▸ **Text extract**:
Kiunjuri reacted with bravado to his sacking. He called a press conference shortly after and declared that he had been expecting the axe to fall on his head for some time. Claiming that he had had to endure humiliation, he described his time at the Ministry of Agriculture as walking on hot coals, but promised to be back.

“I have faced many challenges in my life journey. What I have never failed to do is to try. I have courage, determination and faith knowing it will be bumpy and challenging. We shall overcome. I shall remain as I have always been throughout my political career — independent, principled and firm. I urge my supporters to remain faithful … do not cry for me. Make no mistake I am not going anywhere. I will continue to serve this country. The cooking spoon has broken but the ugali must still be cooked. If a cow miscarries today, it will give birth again tomorrow.”

Kiunjuri’s departure from the Cabinet was also thought to have been occasioned by his stand on a number of issues. Widely thought to be Uhuru’s likely successor as the political kingpin of Central Kenya, an ambition he did a poor job of hiding, he was accused of openly challenging his boss’s supremacy in the region. In addition, at a time when the President appeared to have fallen out with the Deputy President, William Ruto, Kiunjuri was accused of being a Ruto sympathiser. This accusation had a ring of truth to it as Kiunjuri openly associated with what became known as the ‘Tanga Tanga’ movement spearheaded by the DP.

▸ **Dataset excerpt**:

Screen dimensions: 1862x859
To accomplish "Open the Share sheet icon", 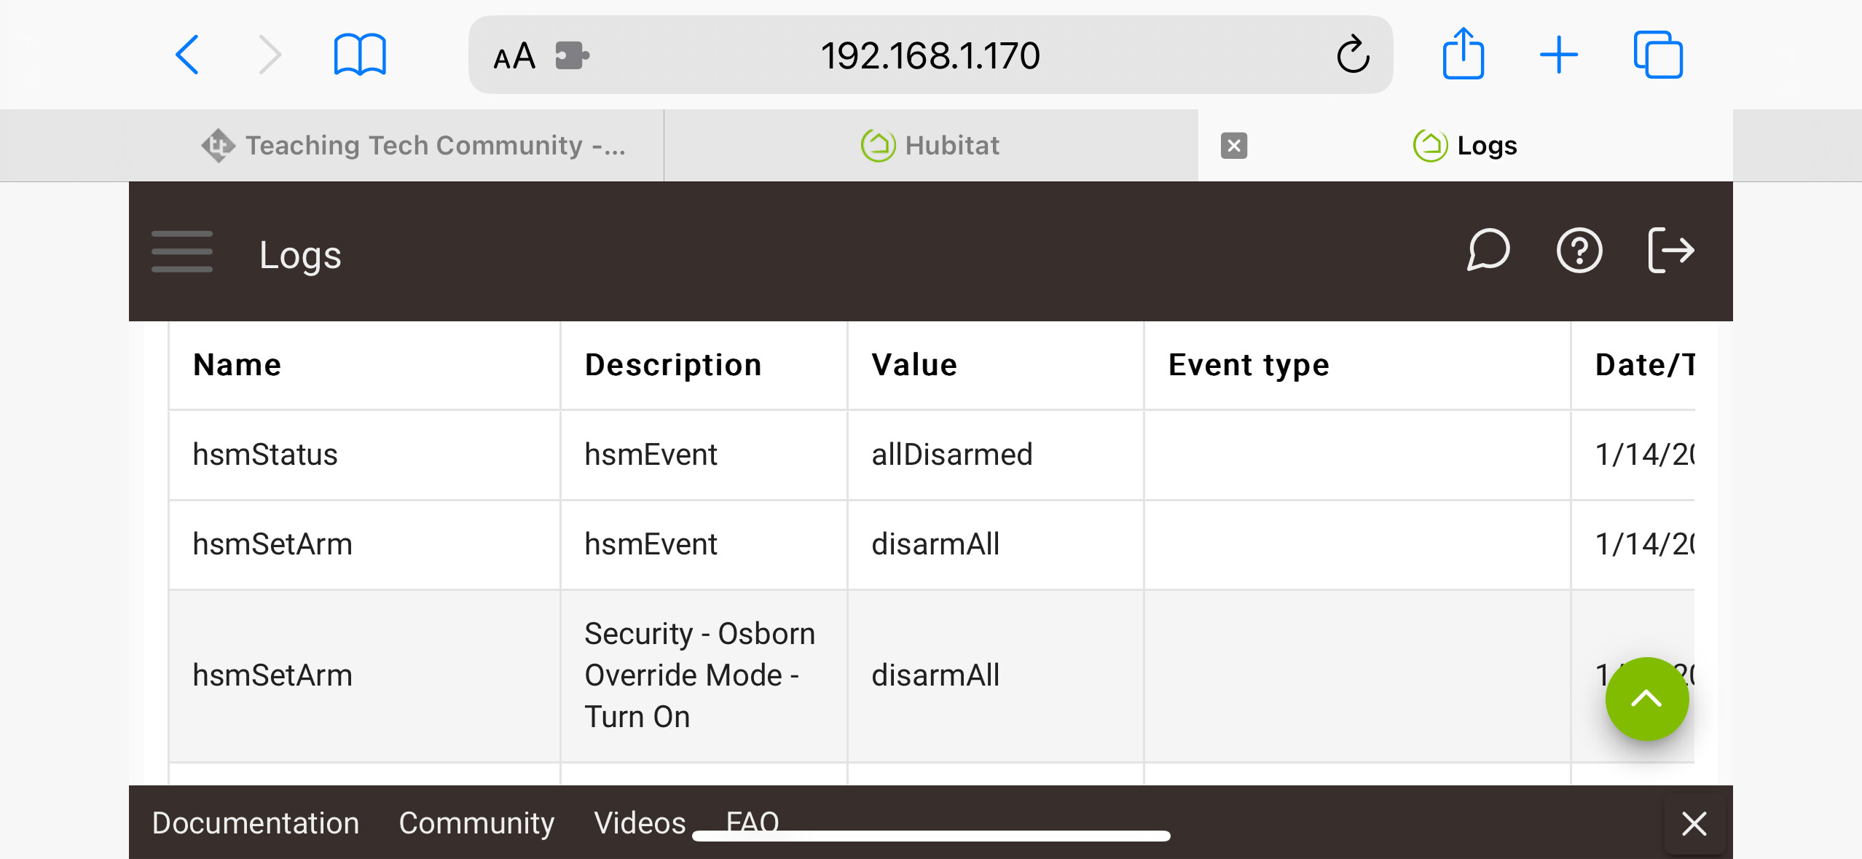I will (1463, 54).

▸ **Problems**:
**a)** In the passage on Kiunjuri's sacking, can you reproduce everything from "Kiunjuri’s departure from" down to "spearheaded by the DP."?
**b)** Can you answer these questions from the passage on Kiunjuri's sacking?
(i) How did Kiunjuri describe his time at the Ministry of Agriculture?
(ii) Which three words did he use for how he would remain throughout his political career?
(iii) Who spearheaded the 'Tanga Tanga' movement?

▸ **Answers for this exercise**:
**a)**
Kiunjuri’s departure from the Cabinet was also thought to have been occasioned by his stand on a number of issues. Widely thought to be Uhuru’s likely successor as the political kingpin of Central Kenya, an ambition he did a poor job of hiding, he was accused of openly challenging his boss’s supremacy in the region. In addition, at a time when the President appeared to have fallen out with the Deputy President, William Ruto, Kiunjuri was accused of being a Ruto sympathiser. This accusation had a ring of truth to it as Kiunjuri openly associated with what became known as the ‘Tanga Tanga’ movement spearheaded by the DP.

**b)**
(i) As walking on hot coals.
(ii) Independent, principled and firm.
(iii) The Deputy President, William Ruto.